** start Input data **

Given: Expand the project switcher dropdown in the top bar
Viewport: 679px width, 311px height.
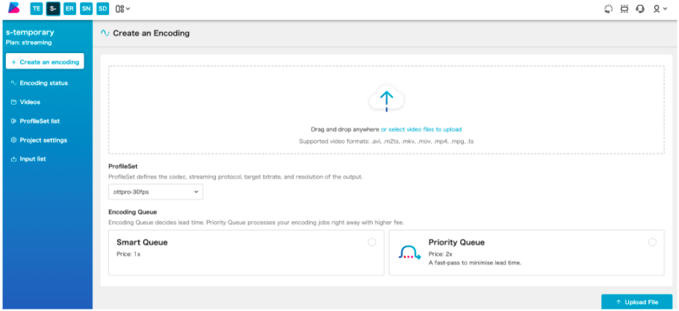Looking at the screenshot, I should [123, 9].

** end Input data **
** start Input data **

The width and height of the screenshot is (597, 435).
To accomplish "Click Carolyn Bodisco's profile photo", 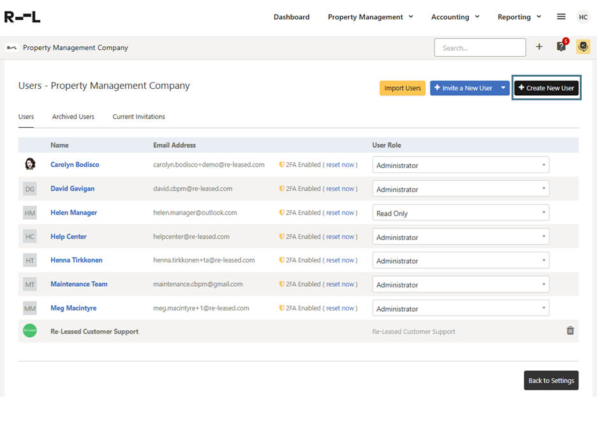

** end Input data **

**Required task:**
Copy the part of the listing that opens with the line containing "Given: Expand the" and closes with the line containing "Looking at the screenshot, I should [123, 9].", including both of those lines. Leave the pictures out of your copy.

**Result:**
Given: Expand the project switcher dropdown in the top bar
Viewport: 679px width, 311px height.
Looking at the screenshot, I should [123, 9].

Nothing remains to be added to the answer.